GOAL OF THE EXERCISE →
Transcribe the records that follow. Keep every word exactly, and drop the pictures.

DATA TO USE →
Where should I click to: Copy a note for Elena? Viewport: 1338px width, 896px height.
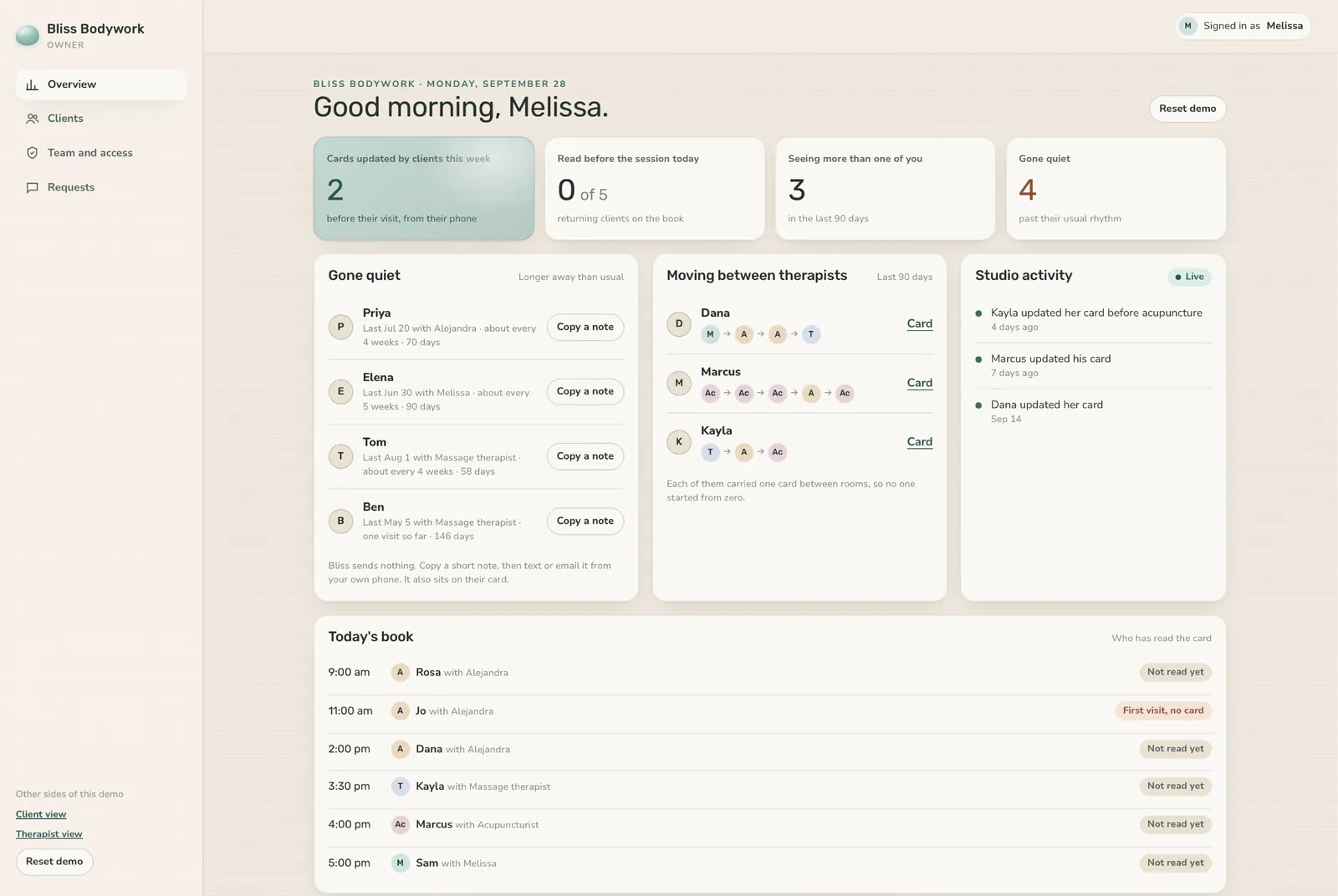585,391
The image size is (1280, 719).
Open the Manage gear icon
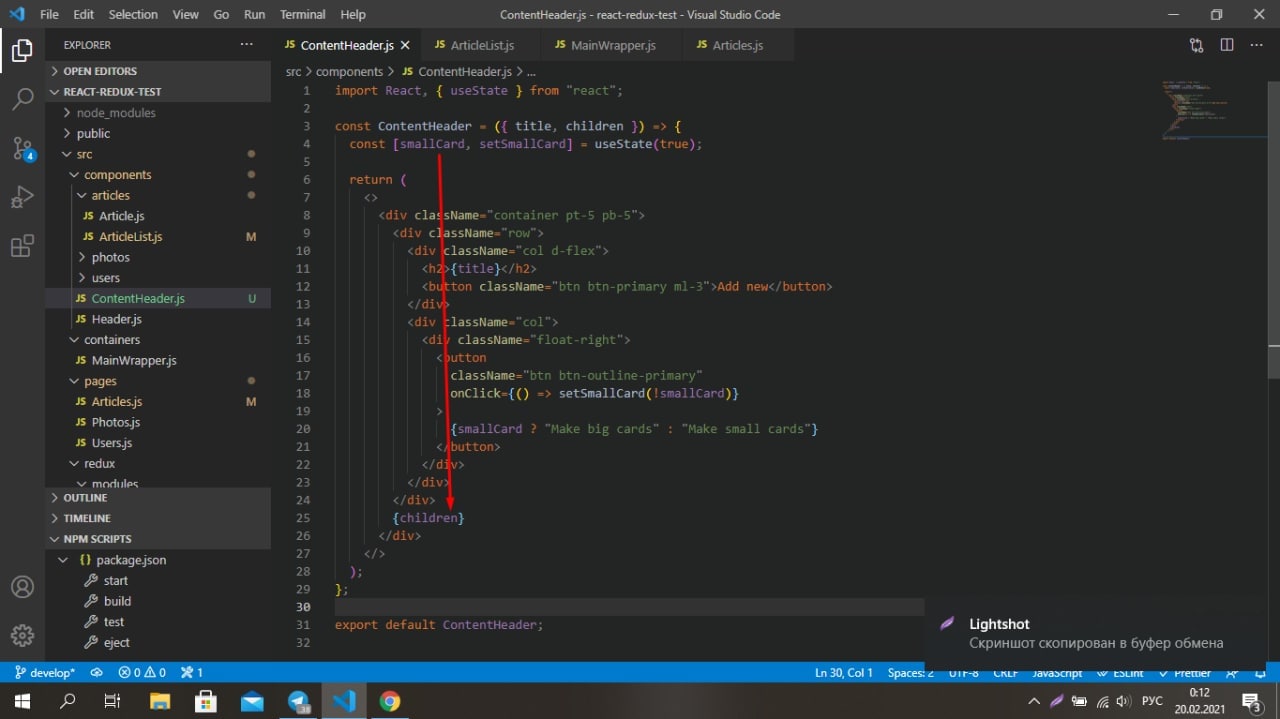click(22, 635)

SOLUTION TO THIS TASK →
Where should I click to: Copy a note for Elena? Viewport: 1338px width, 896px height.
585,391
The image size is (1280, 719).
Open the Manage gear icon
click(22, 635)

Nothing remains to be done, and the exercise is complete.